**YOUR ASSIGNMENT:** Each line in the entries below that contains the word "will" counts once. Report how many there are and nothing more.

**TASK MATERIAL:**
━━━

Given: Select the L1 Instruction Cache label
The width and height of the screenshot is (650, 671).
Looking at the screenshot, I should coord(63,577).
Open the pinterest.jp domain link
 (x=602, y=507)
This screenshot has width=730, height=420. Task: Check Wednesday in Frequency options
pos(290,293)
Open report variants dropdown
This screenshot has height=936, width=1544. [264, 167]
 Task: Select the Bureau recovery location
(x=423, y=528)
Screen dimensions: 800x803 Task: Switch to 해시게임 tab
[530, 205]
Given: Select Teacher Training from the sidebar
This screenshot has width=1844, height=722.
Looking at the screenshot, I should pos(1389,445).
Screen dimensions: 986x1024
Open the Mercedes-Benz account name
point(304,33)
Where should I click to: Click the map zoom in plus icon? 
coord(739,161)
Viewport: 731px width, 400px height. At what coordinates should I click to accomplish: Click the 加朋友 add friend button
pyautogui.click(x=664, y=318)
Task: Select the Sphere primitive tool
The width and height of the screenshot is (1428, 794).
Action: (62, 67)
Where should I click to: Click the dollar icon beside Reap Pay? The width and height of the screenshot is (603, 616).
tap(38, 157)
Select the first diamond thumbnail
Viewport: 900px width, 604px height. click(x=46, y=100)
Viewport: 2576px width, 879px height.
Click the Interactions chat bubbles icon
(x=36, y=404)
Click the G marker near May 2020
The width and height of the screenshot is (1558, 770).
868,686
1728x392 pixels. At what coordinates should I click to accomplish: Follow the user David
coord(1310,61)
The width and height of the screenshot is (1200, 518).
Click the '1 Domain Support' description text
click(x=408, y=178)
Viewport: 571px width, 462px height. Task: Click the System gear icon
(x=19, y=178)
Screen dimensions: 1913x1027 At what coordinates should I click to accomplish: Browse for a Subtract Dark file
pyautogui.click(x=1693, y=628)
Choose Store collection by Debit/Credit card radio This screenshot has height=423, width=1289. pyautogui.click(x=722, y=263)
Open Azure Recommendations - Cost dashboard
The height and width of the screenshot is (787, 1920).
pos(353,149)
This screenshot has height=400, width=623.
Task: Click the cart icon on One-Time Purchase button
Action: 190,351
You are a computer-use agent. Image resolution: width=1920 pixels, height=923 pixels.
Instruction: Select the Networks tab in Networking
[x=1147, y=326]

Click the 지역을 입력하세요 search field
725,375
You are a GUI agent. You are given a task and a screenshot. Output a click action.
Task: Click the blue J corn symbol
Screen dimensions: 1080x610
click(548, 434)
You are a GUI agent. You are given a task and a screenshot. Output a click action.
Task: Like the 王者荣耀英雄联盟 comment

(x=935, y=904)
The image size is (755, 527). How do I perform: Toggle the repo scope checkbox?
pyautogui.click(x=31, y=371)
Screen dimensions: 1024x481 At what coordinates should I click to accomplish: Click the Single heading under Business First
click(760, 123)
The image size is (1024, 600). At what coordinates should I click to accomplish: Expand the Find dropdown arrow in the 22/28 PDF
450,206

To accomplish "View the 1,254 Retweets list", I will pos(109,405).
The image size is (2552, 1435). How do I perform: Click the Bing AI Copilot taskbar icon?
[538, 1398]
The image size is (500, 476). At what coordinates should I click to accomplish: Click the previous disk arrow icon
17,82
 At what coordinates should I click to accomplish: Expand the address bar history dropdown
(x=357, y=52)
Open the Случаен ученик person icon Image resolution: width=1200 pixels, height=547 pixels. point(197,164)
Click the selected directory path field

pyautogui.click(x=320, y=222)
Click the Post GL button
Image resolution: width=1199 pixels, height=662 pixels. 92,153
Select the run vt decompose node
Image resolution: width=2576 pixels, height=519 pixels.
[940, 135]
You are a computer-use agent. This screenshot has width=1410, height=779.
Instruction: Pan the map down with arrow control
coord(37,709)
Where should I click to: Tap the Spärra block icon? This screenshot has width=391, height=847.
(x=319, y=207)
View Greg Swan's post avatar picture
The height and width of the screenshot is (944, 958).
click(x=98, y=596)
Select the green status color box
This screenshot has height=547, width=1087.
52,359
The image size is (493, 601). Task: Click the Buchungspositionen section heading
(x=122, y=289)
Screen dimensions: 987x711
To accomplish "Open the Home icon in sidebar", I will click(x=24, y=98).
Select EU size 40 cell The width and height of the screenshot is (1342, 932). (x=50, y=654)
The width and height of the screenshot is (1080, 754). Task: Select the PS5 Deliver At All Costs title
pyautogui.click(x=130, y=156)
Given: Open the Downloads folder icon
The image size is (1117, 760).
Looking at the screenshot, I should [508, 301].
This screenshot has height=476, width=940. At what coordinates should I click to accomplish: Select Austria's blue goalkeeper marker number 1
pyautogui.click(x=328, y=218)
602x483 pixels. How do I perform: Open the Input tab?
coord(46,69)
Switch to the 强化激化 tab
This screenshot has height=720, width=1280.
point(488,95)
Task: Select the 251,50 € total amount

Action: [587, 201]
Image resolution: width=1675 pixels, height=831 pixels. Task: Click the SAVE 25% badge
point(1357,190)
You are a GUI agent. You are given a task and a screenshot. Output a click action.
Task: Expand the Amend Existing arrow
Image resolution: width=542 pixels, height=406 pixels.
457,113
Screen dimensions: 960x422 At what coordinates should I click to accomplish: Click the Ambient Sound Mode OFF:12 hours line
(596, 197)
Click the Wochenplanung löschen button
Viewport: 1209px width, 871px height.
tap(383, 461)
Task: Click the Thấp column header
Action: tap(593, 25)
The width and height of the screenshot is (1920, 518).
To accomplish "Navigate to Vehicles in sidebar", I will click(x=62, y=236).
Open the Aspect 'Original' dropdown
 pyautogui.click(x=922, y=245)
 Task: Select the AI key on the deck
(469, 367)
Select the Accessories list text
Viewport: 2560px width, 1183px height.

━━━

**RESPONSE BELOW:** 3